* **Problem statement**
Copy out word for word the lines that begin with the one containing "Click the Text" and end with the one containing "Action: pos(1090,268)", including both of those lines.

Item-finding records
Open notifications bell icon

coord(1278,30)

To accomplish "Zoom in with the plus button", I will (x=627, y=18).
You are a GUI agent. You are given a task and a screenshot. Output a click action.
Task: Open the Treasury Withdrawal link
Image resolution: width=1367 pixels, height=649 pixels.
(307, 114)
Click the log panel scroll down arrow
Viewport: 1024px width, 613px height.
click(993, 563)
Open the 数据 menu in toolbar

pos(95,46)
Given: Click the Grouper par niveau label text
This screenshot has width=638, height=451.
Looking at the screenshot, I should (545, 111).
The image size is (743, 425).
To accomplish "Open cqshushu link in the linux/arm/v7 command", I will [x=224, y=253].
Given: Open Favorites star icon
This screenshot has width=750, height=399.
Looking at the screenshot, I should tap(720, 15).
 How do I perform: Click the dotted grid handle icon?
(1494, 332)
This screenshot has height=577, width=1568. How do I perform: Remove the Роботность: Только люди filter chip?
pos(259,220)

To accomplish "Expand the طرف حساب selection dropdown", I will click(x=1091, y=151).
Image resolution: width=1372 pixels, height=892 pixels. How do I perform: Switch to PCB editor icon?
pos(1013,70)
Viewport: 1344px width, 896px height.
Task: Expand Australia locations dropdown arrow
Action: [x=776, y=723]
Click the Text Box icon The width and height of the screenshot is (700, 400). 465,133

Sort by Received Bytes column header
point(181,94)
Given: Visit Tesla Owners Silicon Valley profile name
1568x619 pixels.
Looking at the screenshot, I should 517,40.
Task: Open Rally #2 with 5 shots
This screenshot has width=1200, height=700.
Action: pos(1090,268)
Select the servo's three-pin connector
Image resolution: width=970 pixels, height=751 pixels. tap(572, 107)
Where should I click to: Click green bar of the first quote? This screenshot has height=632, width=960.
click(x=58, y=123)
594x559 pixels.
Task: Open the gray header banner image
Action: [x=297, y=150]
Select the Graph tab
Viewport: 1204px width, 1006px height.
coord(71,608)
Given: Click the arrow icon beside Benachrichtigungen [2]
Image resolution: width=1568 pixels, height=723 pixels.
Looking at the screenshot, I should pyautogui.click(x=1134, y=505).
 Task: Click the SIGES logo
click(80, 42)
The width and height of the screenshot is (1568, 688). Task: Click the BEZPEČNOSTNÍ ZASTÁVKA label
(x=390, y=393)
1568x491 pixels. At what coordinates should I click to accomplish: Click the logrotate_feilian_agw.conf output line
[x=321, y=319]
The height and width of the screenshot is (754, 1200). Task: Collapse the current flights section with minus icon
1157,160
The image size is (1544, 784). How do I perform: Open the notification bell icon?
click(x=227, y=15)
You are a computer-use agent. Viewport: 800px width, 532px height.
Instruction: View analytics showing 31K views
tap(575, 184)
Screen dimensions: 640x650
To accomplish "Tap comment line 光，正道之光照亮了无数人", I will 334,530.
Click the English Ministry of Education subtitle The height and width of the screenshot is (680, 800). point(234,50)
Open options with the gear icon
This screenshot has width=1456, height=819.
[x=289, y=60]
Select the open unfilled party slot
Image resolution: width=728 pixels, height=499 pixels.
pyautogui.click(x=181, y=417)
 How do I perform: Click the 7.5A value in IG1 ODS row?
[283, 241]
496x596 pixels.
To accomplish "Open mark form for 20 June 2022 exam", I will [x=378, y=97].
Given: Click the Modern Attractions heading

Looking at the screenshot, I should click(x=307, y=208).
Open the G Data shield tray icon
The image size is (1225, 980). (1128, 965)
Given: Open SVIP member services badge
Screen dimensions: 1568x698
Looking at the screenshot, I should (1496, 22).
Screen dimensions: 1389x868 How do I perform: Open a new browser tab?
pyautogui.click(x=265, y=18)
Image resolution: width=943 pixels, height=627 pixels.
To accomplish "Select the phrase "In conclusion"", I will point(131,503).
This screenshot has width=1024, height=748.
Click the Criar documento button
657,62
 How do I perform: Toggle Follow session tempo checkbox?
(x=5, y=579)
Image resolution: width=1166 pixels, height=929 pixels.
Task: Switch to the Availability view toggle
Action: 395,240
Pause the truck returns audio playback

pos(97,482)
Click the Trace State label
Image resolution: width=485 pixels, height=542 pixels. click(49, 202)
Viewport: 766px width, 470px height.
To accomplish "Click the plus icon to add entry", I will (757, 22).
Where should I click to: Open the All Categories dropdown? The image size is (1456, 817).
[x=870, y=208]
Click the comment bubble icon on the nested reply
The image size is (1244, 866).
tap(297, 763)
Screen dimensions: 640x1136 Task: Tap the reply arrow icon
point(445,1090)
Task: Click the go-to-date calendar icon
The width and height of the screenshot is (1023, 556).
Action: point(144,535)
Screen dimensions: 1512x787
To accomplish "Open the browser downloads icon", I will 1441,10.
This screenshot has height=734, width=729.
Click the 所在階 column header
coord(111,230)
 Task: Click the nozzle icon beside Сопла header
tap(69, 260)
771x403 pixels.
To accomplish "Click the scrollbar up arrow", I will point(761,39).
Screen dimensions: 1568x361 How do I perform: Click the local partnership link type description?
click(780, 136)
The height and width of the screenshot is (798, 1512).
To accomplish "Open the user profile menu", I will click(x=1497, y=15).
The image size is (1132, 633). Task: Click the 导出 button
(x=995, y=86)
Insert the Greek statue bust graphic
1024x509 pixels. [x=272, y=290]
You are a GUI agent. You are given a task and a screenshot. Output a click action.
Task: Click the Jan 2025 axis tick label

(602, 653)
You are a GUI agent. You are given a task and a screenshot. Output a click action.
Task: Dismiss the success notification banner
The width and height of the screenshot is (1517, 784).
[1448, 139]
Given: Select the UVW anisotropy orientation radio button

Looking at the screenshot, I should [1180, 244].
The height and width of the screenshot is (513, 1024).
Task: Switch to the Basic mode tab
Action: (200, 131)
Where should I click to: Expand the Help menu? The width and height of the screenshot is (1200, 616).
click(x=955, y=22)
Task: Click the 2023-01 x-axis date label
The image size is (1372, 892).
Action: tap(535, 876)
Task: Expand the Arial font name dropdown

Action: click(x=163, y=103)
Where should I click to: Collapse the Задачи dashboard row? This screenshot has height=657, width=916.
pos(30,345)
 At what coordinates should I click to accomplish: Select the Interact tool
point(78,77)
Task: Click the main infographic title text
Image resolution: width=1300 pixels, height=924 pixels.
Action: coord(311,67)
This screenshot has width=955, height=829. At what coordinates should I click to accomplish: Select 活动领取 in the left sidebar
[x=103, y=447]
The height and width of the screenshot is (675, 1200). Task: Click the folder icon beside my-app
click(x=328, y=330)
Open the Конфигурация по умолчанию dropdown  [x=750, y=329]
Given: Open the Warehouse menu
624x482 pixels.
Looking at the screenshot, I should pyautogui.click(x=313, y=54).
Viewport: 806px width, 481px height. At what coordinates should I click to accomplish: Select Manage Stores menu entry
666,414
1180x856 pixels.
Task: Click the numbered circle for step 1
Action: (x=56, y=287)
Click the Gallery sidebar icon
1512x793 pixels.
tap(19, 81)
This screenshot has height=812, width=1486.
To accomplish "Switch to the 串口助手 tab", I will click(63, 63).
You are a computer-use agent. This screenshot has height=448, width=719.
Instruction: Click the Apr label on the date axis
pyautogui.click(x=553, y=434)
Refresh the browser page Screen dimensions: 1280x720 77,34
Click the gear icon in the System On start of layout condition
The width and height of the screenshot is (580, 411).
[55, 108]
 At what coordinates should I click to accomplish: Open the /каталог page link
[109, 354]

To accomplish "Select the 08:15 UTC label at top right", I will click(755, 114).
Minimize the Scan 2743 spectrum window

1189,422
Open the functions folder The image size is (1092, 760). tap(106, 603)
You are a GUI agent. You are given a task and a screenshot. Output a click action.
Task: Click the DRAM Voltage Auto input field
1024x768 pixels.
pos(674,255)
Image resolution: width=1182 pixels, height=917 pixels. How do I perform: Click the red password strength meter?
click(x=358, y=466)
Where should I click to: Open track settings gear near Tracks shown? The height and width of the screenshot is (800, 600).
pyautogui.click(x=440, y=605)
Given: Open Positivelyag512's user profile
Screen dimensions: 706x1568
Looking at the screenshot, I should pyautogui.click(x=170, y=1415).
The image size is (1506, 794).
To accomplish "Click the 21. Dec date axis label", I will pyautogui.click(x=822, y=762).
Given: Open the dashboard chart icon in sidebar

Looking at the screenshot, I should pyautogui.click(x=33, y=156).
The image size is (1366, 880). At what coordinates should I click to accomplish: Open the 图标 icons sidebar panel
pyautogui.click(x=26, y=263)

* **Expected answer**
Click the Text Box icon The width and height of the screenshot is (700, 400). 465,133

Sort by Received Bytes column header
point(181,94)
Given: Visit Tesla Owners Silicon Valley profile name
1568x619 pixels.
Looking at the screenshot, I should 517,40.
Task: Open Rally #2 with 5 shots
This screenshot has width=1200, height=700.
Action: pos(1090,268)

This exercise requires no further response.